EL RENO, Oklahoma, April 15.--The irrepressible Annetta Daisy, who has passed through two campaigns similar to this, again comes to the front in a new role--that of protector. She was shot in the rush of three years ago while "holding down" a claim which she had obtained by jumping from a running train. [Note: This apparently happened during the April 22, 1889 land rush near Edmund, Oklahoma. According to an earlier account in the New York Times, "She pluckily held her own, and, wounded as she was, secured her rifle and drove the intruder away. See link here.] On the eventful April 22 last year, she was thrown from a horse while rushing for a lot in Rocky Chandler and was nearly killed, but she secured the property she sought. [Note: The date is reported incorrectly. This latter incident actually took place in September 1891. See the New York Times story of September 30, 1891 here, which prematurely announced Daisy's death from the aforementioned horse.]

Now she heads a body of eleven female "sooners," all unmarried women, who are encamped in a deep gulch in County F, where they are awaiting the signal. They have escaped the military, so far, and will pretty surely succeed in their intentions, as their camp has been so carefully selected that the troops could pass within forty feet of it and not discover it. In the western part of that county is a series of wooden gulches, rendering the country almost impassable. In one of them, having an opening, but no outlet, and some 200 feet deep, is a little recess facing the south, so effectually concealed by the heavy cedars that not even a hundred searchers would suspect its existence. Here these venturesome young women have formed a camp, fully provisioned, where they propose to remain until they can make the runs for the tracts of land already selected, all in one body.

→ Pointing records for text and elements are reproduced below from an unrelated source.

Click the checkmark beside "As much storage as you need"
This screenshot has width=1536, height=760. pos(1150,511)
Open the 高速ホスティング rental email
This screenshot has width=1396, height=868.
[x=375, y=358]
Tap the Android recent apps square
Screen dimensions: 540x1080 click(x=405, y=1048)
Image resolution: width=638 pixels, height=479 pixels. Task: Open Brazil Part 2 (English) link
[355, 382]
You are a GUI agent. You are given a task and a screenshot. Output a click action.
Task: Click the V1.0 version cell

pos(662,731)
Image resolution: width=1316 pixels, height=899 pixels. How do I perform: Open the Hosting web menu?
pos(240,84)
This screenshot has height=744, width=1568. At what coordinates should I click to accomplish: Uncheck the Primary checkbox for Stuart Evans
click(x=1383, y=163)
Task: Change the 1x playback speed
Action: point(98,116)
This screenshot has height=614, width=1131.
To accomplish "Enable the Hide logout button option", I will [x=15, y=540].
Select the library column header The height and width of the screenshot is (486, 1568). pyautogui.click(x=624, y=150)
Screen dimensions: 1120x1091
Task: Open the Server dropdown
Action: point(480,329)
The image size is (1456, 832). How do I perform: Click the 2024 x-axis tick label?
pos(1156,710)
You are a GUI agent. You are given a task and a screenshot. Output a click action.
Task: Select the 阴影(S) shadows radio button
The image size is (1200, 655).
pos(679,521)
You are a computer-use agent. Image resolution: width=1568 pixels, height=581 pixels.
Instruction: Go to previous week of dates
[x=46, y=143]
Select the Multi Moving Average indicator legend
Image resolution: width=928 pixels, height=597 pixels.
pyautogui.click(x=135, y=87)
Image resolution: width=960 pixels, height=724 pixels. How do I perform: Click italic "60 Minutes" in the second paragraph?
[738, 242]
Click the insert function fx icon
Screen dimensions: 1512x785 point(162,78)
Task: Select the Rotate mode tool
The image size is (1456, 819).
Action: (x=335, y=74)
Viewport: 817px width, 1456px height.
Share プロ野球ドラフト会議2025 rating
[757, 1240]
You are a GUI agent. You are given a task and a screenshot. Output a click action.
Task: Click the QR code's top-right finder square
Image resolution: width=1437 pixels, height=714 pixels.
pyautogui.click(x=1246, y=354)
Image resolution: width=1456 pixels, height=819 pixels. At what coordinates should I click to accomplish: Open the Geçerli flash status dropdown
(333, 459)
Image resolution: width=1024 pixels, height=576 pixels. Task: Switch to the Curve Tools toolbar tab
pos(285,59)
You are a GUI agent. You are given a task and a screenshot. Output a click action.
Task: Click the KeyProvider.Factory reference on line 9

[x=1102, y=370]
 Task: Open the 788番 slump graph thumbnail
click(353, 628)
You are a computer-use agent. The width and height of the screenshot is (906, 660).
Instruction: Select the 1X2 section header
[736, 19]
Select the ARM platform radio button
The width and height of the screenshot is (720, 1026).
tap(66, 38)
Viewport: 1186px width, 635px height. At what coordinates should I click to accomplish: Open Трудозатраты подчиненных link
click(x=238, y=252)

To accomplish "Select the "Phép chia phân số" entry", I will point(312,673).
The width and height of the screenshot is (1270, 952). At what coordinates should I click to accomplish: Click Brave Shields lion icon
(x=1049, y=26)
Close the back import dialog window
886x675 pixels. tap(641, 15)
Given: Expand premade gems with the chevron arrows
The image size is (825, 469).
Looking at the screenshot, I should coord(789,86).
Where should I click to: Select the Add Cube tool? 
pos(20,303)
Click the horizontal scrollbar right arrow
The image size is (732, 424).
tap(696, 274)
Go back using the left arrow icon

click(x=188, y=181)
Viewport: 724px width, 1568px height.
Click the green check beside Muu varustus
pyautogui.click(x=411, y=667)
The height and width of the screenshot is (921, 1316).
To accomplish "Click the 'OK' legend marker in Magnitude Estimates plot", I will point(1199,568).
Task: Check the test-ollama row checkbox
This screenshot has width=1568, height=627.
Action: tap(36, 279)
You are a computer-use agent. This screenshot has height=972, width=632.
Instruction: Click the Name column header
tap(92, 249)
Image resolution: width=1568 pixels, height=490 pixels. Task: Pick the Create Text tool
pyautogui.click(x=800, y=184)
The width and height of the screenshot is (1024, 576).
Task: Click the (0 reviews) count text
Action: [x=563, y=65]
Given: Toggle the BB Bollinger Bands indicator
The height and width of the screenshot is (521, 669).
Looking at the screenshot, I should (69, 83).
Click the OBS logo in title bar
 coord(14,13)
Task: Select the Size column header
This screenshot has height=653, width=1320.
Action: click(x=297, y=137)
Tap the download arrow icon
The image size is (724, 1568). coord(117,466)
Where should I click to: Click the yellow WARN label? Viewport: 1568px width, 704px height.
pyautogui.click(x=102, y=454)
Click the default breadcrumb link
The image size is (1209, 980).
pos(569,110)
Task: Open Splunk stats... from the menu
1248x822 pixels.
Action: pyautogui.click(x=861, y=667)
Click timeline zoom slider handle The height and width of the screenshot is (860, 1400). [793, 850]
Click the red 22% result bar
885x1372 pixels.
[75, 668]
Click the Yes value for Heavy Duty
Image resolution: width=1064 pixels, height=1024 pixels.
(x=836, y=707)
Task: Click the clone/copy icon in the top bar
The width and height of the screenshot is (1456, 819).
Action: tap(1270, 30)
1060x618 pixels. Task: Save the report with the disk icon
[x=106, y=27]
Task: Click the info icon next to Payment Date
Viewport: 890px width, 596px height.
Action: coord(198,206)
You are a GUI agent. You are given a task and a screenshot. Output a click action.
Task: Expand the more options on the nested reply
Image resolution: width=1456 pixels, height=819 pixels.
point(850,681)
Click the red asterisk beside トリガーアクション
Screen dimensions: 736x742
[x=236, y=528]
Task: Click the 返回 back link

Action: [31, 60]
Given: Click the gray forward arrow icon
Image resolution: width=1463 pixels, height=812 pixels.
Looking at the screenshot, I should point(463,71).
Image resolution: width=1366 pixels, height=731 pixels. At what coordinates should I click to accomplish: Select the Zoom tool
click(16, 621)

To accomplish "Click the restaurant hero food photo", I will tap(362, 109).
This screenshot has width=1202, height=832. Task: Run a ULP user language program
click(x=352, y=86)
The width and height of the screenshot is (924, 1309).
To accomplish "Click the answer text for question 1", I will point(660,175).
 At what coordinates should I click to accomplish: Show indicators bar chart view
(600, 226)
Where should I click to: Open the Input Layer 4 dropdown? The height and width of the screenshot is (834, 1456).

Each of the young women is armed with a rifle and a revolver, and as a whole they are fully capable of taking care of themselves. They have been there a week and have made for themselves shelters of cedar brush, where they are comfortable and free from all intrusion. Each woman has a horse, the grazing being excellent in the sheltered nook where they have a retreat.

Miss Daisy has been selected as Captain of this little company, her only purpose being to assist them in selecting homes in a new country. Among these women are two graduates from Smith College, cousins, and one graduate from Monticello College, Illinois.  All of them are educated and accustomed in the past to refined homes.

Miss Daisy came for provisions yesterday and departed this evening, intending to make a night's ride of fifty miles. She has with her a horse laden with necessities, with daily papers as dessert. She conversed freely with those of the newspaper correspondents with whom she became acquainted on a former occasion like this, but did not yield up the secret of her exact location. She had come in after a night's ride with a led horse, and after making all her purchases and securing a list of the allotments made to the Indians, she departed for her camp, expecting to reach it about 3 o'clock in the morning. Her company maintains military discipline, keeping an armed guard day and night. The members are not so fearful of intrusion as they are of the troops patrolling all the counties seeking for "sooners," who are ejected as soon as found. Miss Daisy said that her company was organized in Kansas City, and represents six States: Kentucky, 4; Missouri, 2; Texas, 1; Tennessee, 1; New-York, 2, and Illinois, 1. The eldest is twenty-six and the youngest twenty-four. Miss Daisy is a Kentuckian, although she has a claim and home in Oklahoma. She prides herself upon being able to outwit the troops and the army of Government officers who have been directed to exclude the speculators for the benefit of the "honest settlers," which she declares is a misnomer.

The combined capital of her company is $2,500. To prove it Miss Daisy showed her bank book. Their determination is to make homes for themselves, and in the prevailing style of Western men and women they propose to build a town, which appears to be an ambition that some time or another will be gratified. They do not want a town from which the male sex is to be excluded, but they have correspondents and friends who will join them in controlling it. When questioned regarding the "sooner" class of the law, Miss Daisy said they could conscientiously take oath, as they were not in lands upon which man can even live and they are simply camped there for self-protection.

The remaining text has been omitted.